#### Objective:
Reproduce the material below, substituting "Numbered list" for "Bullets list" wherever it appears and keeping everything else the same.

#### Data shown:
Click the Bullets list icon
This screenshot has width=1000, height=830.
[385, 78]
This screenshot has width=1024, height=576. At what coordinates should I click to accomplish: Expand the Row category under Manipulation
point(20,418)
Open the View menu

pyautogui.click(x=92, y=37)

#### Response:
Click the Numbered list icon
This screenshot has width=1000, height=830.
[385, 78]
This screenshot has width=1024, height=576. At what coordinates should I click to accomplish: Expand the Row category under Manipulation
point(20,418)
Open the View menu

pyautogui.click(x=92, y=37)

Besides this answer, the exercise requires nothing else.